Fashion + Design > Fashion

July 7, 2021

Ein Lieferkettengesetz für Italien!

Susanne Barta

Frankreich hat eins. Deutschland hat eins beschlossen. Und Italien bekommt hoffentlich (irgendwann) auch eins. Ein Lieferkettengesetz. Dass der Weg dorthin vermutlich ein langer wird, ist anzunehmen, aber immerhin sind die ersten Schritte gesetzt. Die grüne Fraktion im Südtiroler Landtag hat im März 2020 einen ausführlichen Begehrensantrag gestellt, der nun in reduzierter Form am 30.6.2021 beschlossen wurde.

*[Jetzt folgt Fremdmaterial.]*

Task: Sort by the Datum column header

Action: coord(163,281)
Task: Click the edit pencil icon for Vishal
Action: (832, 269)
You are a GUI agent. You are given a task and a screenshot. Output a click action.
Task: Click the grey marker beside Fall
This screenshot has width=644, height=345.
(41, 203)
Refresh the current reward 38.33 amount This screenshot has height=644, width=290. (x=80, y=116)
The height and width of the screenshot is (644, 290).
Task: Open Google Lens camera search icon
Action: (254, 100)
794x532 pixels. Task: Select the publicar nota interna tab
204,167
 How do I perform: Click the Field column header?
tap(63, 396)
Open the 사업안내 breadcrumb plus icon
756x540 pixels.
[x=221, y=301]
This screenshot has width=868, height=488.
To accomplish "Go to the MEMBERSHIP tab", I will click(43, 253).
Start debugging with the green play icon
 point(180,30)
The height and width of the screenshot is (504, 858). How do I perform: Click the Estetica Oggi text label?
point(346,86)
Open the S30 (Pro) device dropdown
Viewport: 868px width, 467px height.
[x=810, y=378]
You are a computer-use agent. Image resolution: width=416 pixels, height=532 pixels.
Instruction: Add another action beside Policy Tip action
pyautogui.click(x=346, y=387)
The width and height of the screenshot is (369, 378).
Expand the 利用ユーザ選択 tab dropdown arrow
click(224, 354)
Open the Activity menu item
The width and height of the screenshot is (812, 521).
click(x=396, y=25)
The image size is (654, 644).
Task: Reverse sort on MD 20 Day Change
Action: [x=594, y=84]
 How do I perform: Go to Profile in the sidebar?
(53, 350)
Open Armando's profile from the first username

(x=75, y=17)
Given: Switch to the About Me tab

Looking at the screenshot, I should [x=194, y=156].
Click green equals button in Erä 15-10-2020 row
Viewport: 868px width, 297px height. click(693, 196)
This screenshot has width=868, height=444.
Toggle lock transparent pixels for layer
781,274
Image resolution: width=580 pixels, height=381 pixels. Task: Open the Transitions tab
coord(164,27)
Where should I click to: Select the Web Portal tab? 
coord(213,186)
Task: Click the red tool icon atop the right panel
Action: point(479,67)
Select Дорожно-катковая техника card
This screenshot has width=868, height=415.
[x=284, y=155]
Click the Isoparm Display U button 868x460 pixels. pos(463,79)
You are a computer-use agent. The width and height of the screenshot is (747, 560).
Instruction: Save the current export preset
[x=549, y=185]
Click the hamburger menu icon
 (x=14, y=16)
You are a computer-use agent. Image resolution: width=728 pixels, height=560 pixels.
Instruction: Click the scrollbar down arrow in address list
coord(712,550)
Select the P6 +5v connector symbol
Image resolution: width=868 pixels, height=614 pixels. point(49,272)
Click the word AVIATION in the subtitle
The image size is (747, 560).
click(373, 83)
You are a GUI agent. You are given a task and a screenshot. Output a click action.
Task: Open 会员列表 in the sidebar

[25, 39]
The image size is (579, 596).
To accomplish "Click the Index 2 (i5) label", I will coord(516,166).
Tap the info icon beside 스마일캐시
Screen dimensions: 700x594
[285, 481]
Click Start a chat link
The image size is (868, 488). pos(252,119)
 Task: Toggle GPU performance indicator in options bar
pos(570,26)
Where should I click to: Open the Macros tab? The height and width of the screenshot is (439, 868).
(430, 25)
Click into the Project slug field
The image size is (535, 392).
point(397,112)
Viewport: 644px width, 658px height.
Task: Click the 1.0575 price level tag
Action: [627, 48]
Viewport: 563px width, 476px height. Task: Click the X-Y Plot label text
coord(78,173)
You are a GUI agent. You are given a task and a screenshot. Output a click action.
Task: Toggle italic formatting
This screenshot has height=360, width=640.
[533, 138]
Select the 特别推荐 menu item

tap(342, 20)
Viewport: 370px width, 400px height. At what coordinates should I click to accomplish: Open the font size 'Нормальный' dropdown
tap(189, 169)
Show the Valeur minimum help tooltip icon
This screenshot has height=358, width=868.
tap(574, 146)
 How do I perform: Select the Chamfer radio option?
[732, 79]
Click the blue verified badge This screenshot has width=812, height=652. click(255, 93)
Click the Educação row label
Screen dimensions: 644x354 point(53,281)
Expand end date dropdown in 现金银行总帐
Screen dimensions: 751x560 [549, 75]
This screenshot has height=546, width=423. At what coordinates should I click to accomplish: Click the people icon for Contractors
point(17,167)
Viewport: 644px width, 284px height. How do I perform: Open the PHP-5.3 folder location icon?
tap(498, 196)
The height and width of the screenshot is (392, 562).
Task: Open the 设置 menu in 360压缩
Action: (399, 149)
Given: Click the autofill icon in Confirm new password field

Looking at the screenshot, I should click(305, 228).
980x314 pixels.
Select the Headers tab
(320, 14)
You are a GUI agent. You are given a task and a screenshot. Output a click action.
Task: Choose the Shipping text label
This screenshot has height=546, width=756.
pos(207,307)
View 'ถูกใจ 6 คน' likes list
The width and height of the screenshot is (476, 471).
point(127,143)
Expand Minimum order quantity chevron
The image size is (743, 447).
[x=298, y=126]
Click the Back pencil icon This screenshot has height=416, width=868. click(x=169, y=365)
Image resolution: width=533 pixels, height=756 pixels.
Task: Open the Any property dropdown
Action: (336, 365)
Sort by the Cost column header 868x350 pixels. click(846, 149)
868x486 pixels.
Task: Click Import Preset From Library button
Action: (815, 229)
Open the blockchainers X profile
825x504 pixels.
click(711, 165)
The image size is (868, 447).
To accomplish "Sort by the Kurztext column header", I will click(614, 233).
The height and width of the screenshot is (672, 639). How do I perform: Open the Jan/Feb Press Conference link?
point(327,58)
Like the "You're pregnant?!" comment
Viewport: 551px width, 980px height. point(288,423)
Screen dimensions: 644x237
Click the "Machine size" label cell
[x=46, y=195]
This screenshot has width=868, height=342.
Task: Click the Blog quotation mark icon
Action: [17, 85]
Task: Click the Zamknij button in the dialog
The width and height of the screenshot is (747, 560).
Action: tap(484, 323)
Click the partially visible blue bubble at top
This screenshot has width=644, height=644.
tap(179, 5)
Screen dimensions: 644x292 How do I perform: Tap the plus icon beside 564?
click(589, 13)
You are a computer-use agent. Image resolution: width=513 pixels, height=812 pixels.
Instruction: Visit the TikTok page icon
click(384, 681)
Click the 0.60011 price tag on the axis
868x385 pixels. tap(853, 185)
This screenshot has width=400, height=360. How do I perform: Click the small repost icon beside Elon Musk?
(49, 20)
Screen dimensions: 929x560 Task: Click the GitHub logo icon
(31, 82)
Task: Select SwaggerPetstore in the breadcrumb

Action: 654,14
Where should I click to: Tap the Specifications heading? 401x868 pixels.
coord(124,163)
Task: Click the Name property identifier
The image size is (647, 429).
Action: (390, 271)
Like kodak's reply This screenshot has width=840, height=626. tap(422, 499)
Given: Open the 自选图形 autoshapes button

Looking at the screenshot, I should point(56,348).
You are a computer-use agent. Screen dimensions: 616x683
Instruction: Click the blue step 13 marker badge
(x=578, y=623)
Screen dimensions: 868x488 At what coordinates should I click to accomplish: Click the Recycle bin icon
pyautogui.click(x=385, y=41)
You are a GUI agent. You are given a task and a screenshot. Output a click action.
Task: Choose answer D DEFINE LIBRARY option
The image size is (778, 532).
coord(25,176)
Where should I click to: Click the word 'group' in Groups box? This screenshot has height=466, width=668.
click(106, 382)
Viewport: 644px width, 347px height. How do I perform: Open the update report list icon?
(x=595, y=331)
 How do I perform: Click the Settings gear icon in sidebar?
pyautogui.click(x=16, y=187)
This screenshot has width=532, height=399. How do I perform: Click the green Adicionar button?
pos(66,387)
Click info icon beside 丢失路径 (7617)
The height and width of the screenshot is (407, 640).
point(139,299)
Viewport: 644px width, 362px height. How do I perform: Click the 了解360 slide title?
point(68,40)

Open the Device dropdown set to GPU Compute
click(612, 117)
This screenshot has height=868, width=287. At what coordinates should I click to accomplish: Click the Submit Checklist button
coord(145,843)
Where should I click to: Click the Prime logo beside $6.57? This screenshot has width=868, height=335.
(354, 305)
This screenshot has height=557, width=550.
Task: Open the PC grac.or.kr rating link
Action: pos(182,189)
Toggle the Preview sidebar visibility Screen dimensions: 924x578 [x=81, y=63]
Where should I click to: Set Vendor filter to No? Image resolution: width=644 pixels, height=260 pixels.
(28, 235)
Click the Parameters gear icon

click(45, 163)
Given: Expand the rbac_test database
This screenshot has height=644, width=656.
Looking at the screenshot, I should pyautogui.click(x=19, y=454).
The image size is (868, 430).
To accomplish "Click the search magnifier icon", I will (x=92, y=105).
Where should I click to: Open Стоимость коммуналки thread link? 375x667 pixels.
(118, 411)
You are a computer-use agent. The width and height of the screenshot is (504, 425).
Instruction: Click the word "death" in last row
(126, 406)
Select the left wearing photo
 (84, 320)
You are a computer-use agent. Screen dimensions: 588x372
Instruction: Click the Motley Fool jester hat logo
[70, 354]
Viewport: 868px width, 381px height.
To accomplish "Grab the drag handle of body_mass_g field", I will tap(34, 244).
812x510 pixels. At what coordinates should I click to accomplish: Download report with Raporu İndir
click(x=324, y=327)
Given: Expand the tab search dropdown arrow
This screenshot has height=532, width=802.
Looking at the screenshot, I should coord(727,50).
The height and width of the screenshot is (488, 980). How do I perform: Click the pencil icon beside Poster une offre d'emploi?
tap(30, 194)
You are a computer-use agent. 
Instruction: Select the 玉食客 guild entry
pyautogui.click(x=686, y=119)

Worum geht’s hier genau?

Die Lieferketten, vor allem in der Textilindustrie, sind lange und komplex. Ein Beispiel: Ein T-Shirt, das für einige Euro bei einer der großen Ketten erworben werden kann, startet seine Reise vielleicht in Usbekistan, Kasachstan, einem afrikanischen Land oder den USA, wo die Baumwolle angebaut wird, in China und/oder Indien wird die Rohbaumwolle dann in großen Textilfabriken versponnen, verstrickt, gebleicht und gefärbt, in Bangladesch wird das T-Shirt genäht und dann kommt es nach Italien zum Verkauf. Bei einigen dieser Schritte sind zum Teil auch jede Menge Subunternehmen involviert.© Lieferkettengesetz­.de 2Das ist natürlich nicht besonders nachhaltig, wenn ein T-Shirt mehrere Kontinente durchquert, bis es im Laden ankommt. Dazu kommt aber: Unternehmen haften bisher nicht dafür, wenn zum Beispiel die Baumwolle, die sie verwenden unter menschenunwürdigen Bedingungen produziert wird, in Sweatshops rund um die Uhr zu Hungerlöhnen genäht oder Chemikalien eingesetzt werden, die bei uns schon längst verboten sind. Deshalb braucht es ein Lieferkettengesetz, damit unternehmerische Sorgfaltspflichten nicht nur im eigenen Land gelten, sondern eben auch für die Länder der Lieferkette. Nicht verwunderlich, dass sich viele Unternehmen dagegen sträuben, denn das hieße transparent zu machen und Verantwortung dafür zu übernehmen, wo und wie die Materialien und Produkte hergestellt und verarbeitet werden. Ein „Made in Italy“ zum Beispiel sagt noch gar nichts darüber aus, wo der Großteil der Arbeitsschritte erfolgt ist.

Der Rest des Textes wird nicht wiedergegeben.